* _ESTRATTO DELLA PAGINA_:
┄┄┄┄┄┄

Ordinanza di Cassazione Civile Sez. 5 Num. 4307 Anno 2025
Civile Ord. Sez. 5 Num. 4307 Anno 2025
Presidente: COGNOME RAGIONE_SOCIALE
Relatore: NOME COGNOME
Data pubblicazione: 19/02/2025
ICI -ATTIVITÀ AGRICOLA
sul ricorso iscritto al n. 32735/2019 del ruolo generale, proposto
DA
NOME (codice fiscale CODICE_FISCALE, nata a Rossano il 22 gennaio 1947 ed ivi residente alla INDIRIZZO, rappresentata e difesa, in forza di procura speciale e nomina poste in calce al ricorso, dall’avv. NOME COGNOME (codice fiscale CODICE_FISCALE.
– RICORRENTE –
CONTRO
il COMUNE DI ROSSANO -ora COGNOME-ROSSANO (codice fiscale CODICE_FISCALE, con sede alla INDIRIZZO, in persona del Sindaco pro tempore.

┄┄┄┄┄┄

[Una serie di record]
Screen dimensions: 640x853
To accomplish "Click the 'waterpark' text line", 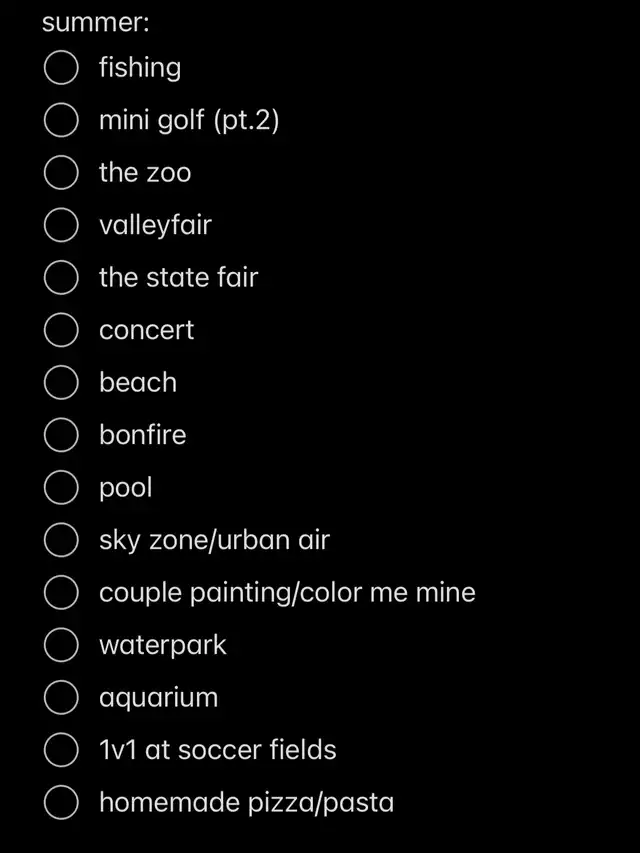I will [162, 646].
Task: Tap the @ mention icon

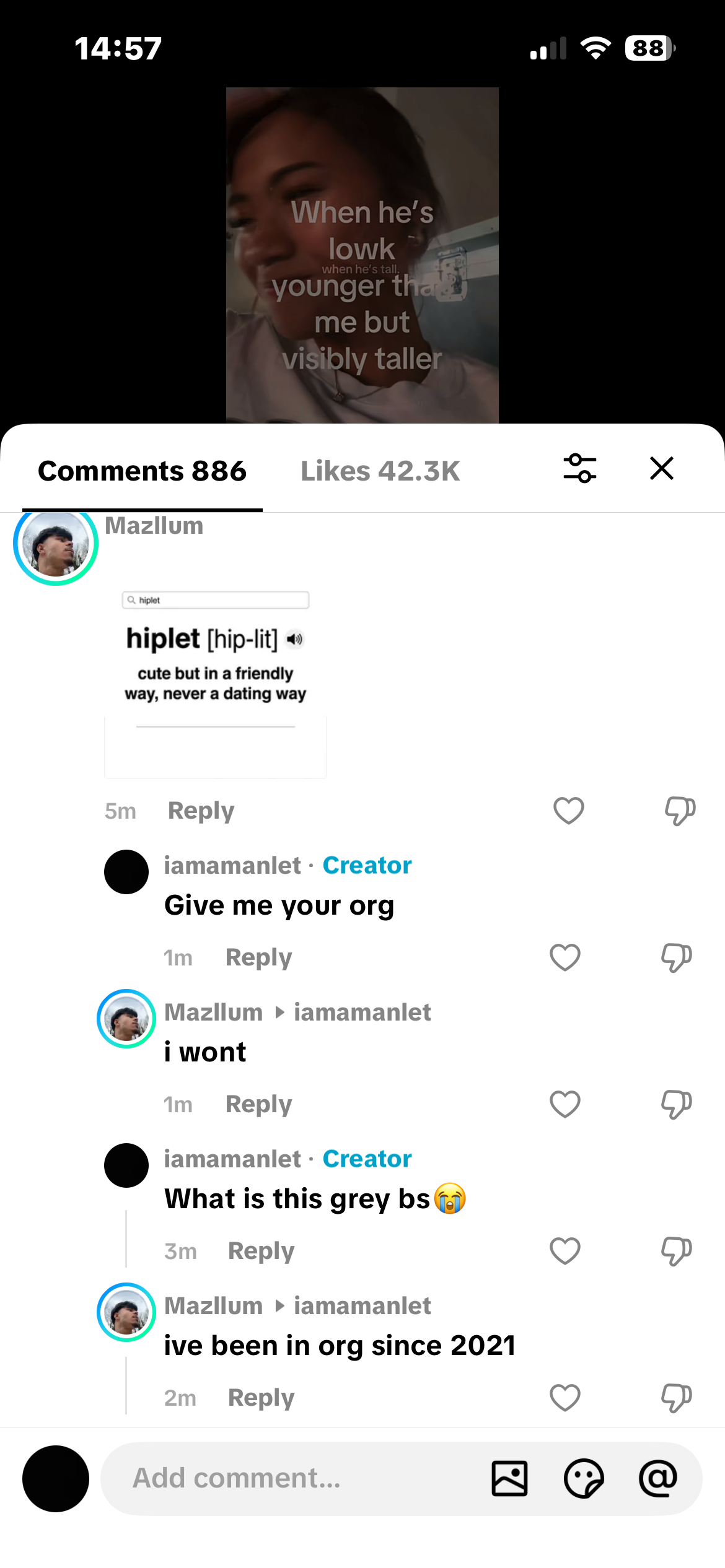Action: (658, 1478)
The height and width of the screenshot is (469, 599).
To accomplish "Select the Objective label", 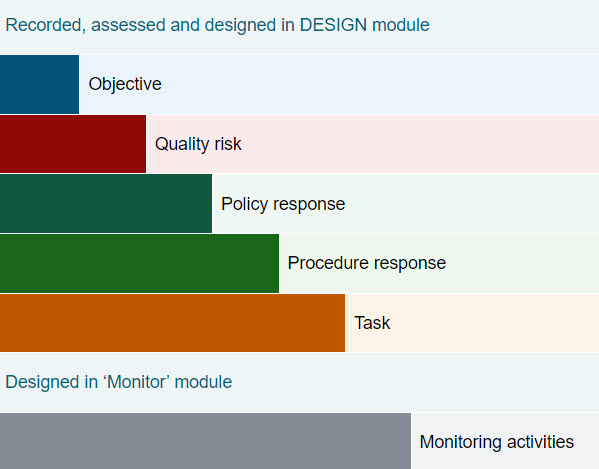I will [125, 84].
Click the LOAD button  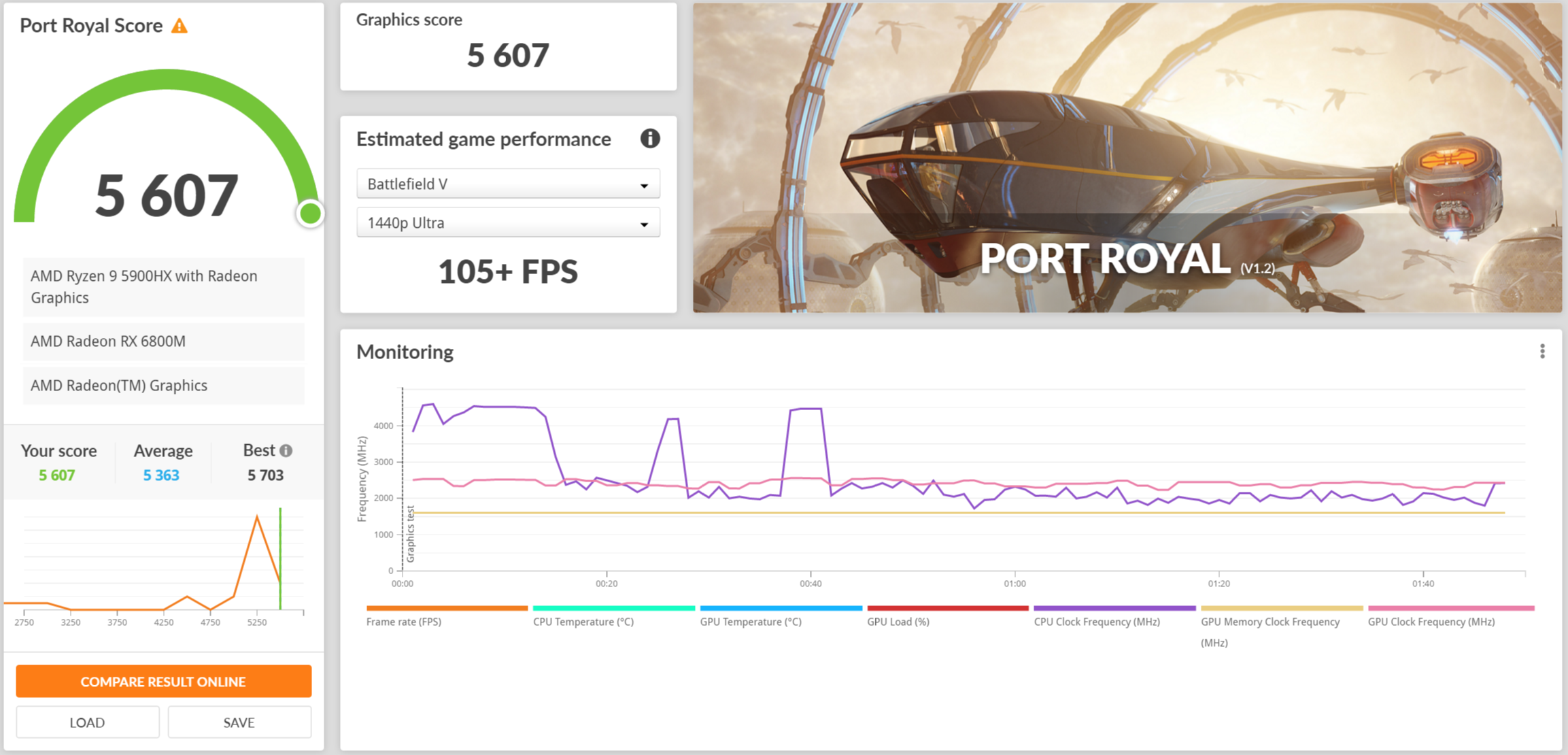[88, 722]
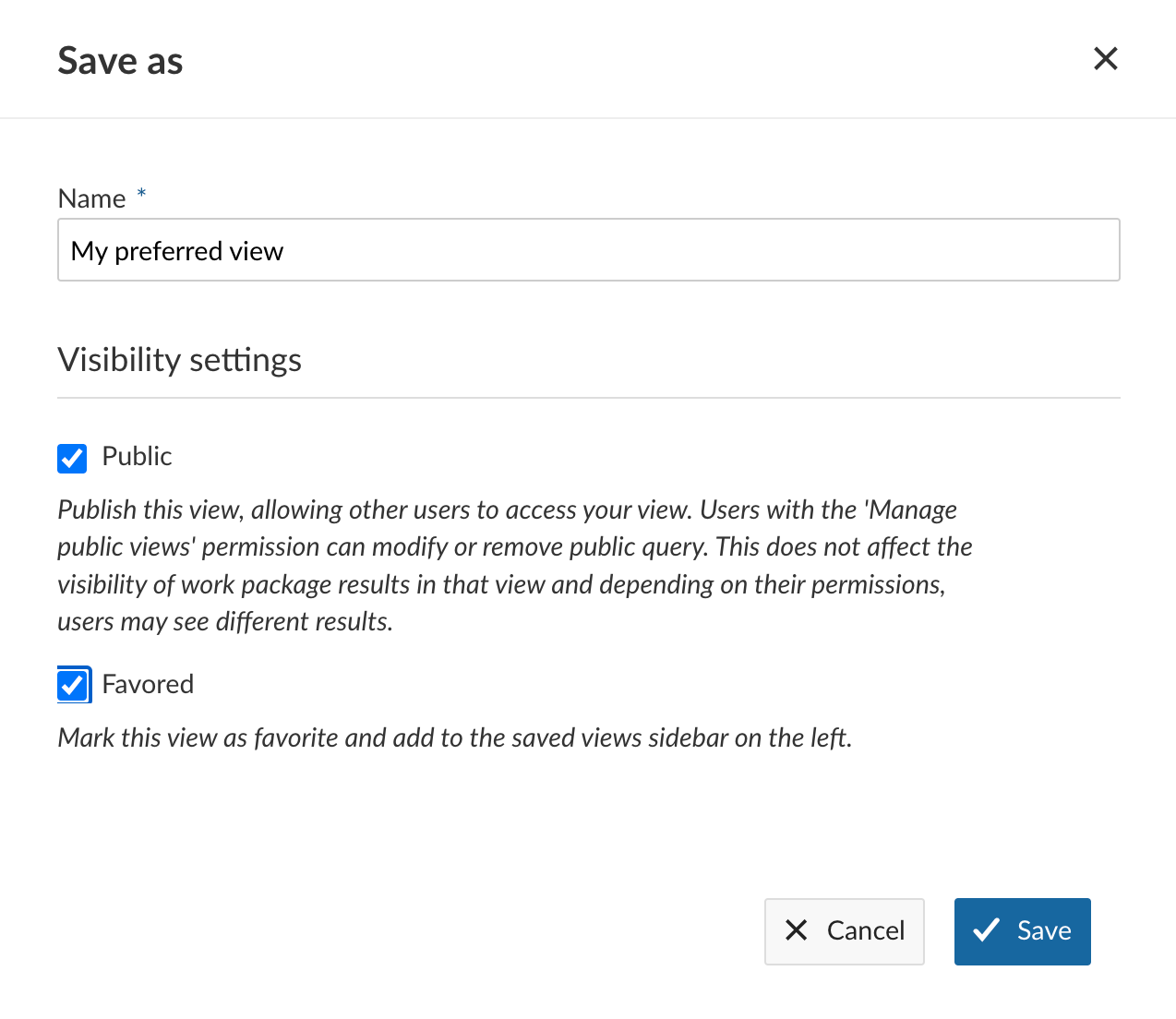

┄┄┄┄┄┄

* _COMPITO A_:
Secondo l'estratto sull'ordinanza della Cassazione, in quale data è stata pubblicata l'ordinanza?
* _COMPITO B_:
Prosegui il testo dell'ordinanza della Cassazione dopo l'ultima frase riportata.
I record provengono da un'altra fonte.

* _RISPOSTA ATTESA A_:
Il 19/02/2025.

* _RISPOSTA ATTESA B_:
per la cassazione della sentenza n. 912/3/2019 della Commissione tributaria regionale della Calabria, depositata il 25 marzo 2019, non notificata.
UDITA la relazione svolta dal Consigliere NOME COGNOME all’udienza camerale del 15 novembre 2024.
FATTI DI CAUSA
Oggetto di controversia è la pretesa di cui all’avviso di accertamento n. 5353, con cui il Comune di Rossano liquidava l’ICI relativa all’anno d’imposta 2010 nella somma complessiva di 5.471,00 € (come ridotta dall’ente dopo l’impugnazione, escludendo dalla tassazione taluni beni, che non erano risultati nella disponibilità della ricorrente) in relazione a vari terreni posseduti dalla contribuente, qualificati come aree fabbricabili.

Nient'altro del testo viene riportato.